BEGIN DATA SUPPLIED

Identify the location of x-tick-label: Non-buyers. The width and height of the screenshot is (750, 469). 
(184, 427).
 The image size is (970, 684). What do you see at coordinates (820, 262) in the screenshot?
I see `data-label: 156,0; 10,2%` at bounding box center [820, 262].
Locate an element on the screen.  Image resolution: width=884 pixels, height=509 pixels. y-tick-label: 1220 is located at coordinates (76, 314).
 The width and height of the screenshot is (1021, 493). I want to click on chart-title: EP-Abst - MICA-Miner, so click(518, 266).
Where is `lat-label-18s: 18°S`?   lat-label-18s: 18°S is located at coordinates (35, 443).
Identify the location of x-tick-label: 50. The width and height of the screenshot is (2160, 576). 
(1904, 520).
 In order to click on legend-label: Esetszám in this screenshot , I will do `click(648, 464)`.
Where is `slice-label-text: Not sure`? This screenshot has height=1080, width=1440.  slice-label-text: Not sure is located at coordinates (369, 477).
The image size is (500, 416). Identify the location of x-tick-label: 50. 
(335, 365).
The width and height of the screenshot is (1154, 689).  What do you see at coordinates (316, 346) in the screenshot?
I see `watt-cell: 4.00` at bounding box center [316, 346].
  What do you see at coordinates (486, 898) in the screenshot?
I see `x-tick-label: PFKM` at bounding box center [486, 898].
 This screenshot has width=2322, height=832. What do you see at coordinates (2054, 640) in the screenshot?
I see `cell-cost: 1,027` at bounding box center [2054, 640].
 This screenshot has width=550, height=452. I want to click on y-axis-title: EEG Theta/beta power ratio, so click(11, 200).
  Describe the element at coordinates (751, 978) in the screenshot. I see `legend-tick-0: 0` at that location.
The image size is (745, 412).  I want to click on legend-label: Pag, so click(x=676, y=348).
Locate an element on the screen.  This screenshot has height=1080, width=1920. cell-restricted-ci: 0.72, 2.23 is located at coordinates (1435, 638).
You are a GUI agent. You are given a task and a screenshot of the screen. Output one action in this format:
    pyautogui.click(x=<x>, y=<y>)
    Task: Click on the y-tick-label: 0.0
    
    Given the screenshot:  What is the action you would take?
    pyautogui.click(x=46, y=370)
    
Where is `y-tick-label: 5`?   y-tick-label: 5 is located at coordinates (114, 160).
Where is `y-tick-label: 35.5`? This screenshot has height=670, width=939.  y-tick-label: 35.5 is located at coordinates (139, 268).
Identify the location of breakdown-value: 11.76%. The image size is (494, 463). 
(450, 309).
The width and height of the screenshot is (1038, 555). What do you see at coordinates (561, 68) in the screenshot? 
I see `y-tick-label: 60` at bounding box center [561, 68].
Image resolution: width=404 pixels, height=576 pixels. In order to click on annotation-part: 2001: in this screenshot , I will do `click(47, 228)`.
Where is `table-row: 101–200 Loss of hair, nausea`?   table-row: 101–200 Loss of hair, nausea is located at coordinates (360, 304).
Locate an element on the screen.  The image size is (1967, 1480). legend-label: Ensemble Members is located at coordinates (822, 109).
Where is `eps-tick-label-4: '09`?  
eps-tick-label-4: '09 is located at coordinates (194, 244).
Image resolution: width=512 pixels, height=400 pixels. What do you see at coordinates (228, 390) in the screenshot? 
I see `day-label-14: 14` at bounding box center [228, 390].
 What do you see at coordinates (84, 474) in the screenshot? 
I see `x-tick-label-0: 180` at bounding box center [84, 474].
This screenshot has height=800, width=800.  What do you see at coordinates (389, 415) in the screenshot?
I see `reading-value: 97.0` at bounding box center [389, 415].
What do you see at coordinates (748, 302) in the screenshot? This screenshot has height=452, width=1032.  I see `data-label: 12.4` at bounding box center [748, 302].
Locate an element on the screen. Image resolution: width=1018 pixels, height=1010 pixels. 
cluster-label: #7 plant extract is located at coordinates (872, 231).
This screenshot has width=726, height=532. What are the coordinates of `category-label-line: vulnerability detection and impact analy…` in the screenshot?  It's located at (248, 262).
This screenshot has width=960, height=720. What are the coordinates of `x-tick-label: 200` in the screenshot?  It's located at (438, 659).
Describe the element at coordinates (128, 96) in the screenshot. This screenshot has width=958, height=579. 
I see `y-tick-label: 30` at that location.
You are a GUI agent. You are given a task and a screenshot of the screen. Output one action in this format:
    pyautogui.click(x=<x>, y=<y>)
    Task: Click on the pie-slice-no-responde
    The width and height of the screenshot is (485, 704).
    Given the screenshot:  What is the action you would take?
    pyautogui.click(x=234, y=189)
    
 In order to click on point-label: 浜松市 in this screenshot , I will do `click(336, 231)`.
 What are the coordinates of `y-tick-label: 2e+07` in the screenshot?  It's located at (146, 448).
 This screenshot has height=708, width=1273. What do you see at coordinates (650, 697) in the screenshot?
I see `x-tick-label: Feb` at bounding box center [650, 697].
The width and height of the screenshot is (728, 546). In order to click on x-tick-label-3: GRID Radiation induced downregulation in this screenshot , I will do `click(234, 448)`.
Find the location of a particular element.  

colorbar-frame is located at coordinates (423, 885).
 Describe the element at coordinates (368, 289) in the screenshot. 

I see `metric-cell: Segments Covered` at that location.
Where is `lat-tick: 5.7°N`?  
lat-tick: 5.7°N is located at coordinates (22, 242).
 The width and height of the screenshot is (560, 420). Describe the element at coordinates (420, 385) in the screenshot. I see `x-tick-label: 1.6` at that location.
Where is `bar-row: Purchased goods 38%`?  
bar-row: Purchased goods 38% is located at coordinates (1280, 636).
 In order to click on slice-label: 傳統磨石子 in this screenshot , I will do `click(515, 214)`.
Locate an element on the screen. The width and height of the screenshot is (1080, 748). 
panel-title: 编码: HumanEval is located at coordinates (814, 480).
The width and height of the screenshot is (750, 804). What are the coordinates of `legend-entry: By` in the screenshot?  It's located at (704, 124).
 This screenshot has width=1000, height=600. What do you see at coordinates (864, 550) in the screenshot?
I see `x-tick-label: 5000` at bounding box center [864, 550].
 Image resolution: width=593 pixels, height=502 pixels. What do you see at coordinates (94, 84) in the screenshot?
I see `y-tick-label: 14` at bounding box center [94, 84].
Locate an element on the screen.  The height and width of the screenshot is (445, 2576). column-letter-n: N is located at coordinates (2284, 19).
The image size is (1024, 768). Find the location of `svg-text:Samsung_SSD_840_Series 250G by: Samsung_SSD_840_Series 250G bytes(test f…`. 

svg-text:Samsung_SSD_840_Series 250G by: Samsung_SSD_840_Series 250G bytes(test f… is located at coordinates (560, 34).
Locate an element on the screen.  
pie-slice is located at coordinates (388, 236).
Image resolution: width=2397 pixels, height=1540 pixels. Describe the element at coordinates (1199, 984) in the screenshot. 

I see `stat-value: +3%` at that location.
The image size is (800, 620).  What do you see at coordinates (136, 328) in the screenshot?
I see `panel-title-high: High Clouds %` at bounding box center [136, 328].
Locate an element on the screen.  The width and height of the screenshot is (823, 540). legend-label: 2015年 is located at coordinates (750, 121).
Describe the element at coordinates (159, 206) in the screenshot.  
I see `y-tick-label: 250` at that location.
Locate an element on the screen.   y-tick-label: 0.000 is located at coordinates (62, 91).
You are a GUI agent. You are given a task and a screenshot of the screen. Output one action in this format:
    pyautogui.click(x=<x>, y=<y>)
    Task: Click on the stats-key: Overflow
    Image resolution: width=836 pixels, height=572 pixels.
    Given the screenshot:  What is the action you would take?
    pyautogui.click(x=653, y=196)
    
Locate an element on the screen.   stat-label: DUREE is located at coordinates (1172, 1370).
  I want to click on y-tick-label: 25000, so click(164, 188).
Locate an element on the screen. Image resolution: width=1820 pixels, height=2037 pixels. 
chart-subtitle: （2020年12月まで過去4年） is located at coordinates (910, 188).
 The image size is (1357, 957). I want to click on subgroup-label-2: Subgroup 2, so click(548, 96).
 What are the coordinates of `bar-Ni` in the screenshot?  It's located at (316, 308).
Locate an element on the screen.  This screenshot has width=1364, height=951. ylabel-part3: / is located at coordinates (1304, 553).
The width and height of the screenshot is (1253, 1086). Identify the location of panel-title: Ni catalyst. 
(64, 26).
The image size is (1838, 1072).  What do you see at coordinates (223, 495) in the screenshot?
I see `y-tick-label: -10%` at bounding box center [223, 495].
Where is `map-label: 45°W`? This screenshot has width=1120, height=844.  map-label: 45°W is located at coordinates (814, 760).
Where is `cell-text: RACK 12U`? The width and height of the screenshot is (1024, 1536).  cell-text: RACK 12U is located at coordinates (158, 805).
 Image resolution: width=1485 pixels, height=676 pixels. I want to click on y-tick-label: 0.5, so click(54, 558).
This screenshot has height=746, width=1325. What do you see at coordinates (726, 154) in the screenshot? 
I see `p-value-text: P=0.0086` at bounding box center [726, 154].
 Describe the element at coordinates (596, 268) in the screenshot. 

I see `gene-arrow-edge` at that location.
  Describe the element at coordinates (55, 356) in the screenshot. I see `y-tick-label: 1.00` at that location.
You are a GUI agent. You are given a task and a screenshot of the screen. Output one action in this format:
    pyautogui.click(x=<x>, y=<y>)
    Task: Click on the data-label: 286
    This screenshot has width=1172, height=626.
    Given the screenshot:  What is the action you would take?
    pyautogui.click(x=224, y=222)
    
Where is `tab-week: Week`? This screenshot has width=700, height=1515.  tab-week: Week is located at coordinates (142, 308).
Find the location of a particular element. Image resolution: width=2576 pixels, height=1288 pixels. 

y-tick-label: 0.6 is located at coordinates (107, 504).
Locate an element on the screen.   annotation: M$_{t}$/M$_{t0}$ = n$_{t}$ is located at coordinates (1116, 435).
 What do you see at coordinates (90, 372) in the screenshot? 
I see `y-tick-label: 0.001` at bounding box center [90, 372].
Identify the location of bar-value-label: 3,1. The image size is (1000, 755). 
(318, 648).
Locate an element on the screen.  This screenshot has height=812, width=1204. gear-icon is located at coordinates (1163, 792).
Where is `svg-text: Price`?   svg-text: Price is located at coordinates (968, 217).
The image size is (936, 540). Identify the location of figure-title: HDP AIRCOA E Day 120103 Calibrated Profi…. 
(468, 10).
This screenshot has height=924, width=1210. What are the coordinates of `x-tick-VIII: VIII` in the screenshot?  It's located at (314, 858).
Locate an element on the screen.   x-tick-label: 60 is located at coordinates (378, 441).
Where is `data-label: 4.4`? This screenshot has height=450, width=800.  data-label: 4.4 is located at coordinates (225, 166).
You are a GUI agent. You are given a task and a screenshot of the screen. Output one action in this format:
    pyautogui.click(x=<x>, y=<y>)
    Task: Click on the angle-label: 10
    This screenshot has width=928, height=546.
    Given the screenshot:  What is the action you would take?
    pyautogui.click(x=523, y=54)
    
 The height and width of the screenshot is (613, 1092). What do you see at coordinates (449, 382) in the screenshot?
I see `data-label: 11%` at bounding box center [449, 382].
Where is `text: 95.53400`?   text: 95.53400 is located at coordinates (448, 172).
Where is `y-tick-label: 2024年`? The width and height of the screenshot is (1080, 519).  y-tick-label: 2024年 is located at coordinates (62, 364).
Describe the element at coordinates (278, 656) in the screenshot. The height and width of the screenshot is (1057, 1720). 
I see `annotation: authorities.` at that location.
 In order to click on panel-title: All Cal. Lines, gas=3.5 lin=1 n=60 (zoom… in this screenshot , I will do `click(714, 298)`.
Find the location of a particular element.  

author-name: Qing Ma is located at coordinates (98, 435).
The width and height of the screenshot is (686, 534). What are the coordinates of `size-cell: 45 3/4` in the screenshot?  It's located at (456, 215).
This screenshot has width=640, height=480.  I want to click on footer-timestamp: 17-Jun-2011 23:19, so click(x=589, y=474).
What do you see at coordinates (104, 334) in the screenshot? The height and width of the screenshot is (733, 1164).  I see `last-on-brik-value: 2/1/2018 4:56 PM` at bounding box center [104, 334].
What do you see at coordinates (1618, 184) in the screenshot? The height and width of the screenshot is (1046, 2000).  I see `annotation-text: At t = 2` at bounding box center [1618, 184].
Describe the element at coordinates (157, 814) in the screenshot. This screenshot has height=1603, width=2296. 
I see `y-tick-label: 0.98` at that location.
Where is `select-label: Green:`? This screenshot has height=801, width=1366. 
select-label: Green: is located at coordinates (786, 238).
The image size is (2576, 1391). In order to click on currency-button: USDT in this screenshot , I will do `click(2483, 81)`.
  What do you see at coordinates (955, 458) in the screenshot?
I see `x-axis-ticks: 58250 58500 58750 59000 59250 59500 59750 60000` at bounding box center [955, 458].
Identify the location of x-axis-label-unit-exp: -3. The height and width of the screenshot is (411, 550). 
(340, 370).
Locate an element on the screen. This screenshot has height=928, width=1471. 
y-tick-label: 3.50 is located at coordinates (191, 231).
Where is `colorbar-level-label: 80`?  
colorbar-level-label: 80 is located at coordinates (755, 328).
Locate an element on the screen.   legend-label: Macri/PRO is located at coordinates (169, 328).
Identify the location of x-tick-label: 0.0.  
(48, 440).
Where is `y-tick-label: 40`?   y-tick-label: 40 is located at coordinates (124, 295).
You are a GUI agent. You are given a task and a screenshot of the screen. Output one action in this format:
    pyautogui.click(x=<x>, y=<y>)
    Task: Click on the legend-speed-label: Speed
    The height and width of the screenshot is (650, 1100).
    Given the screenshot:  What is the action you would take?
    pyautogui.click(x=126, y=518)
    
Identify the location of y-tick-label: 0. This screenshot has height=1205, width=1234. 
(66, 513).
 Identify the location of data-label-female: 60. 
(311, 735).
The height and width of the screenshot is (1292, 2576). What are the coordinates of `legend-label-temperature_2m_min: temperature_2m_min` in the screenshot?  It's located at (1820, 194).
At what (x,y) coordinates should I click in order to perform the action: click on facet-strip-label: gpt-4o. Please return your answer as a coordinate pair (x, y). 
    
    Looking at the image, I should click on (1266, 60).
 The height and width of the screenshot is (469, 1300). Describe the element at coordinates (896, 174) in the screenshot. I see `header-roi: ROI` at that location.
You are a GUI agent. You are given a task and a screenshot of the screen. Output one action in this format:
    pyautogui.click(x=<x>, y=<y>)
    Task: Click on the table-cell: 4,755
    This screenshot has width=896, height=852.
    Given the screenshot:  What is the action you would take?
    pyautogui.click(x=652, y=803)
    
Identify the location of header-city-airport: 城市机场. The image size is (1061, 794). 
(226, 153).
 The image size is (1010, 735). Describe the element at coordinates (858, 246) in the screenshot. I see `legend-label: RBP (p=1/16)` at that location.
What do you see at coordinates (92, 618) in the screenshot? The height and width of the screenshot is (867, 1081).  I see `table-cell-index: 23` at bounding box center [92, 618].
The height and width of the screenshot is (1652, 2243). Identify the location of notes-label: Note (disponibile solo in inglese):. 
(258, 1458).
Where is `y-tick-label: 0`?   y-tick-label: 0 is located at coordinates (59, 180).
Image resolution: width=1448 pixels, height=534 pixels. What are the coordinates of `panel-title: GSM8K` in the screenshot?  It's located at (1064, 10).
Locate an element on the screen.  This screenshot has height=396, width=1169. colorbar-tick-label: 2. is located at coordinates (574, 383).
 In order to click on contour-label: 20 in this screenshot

END DATA SUPPLIED

- **WHAT IS NEEDED**: Reproduce the part of the material that opens with the line containing "Locate an element on the screen. The" and closes with the line containing "pyautogui.click(x=653, y=196)", keeping every line exactly as it appears.

- **WRITTEN REPLY**:
Locate an element on the screen. The width and height of the screenshot is (1080, 748). 
panel-title: 编码: HumanEval is located at coordinates (814, 480).
The width and height of the screenshot is (750, 804). What are the coordinates of `legend-entry: By` in the screenshot?  It's located at (704, 124).
 This screenshot has width=1000, height=600. What do you see at coordinates (864, 550) in the screenshot?
I see `x-tick-label: 5000` at bounding box center [864, 550].
 Image resolution: width=593 pixels, height=502 pixels. What do you see at coordinates (94, 84) in the screenshot?
I see `y-tick-label: 14` at bounding box center [94, 84].
Locate an element on the screen.  The height and width of the screenshot is (445, 2576). column-letter-n: N is located at coordinates (2284, 19).
The image size is (1024, 768). Find the location of `svg-text:Samsung_SSD_840_Series 250G by: Samsung_SSD_840_Series 250G bytes(test f…`. 

svg-text:Samsung_SSD_840_Series 250G by: Samsung_SSD_840_Series 250G bytes(test f… is located at coordinates (560, 34).
Locate an element on the screen.  
pie-slice is located at coordinates (388, 236).
Image resolution: width=2397 pixels, height=1540 pixels. Describe the element at coordinates (1199, 984) in the screenshot. 

I see `stat-value: +3%` at that location.
The image size is (800, 620).  What do you see at coordinates (136, 328) in the screenshot?
I see `panel-title-high: High Clouds %` at bounding box center [136, 328].
Locate an element on the screen.  The width and height of the screenshot is (823, 540). legend-label: 2015年 is located at coordinates (750, 121).
Describe the element at coordinates (159, 206) in the screenshot.  
I see `y-tick-label: 250` at that location.
Locate an element on the screen.   y-tick-label: 0.000 is located at coordinates (62, 91).
You are a GUI agent. You are given a task and a screenshot of the screen. Output one action in this format:
    pyautogui.click(x=<x>, y=<y>)
    Task: Click on the stats-key: Overflow
    Image resolution: width=836 pixels, height=572 pixels.
    Given the screenshot:  What is the action you would take?
    pyautogui.click(x=653, y=196)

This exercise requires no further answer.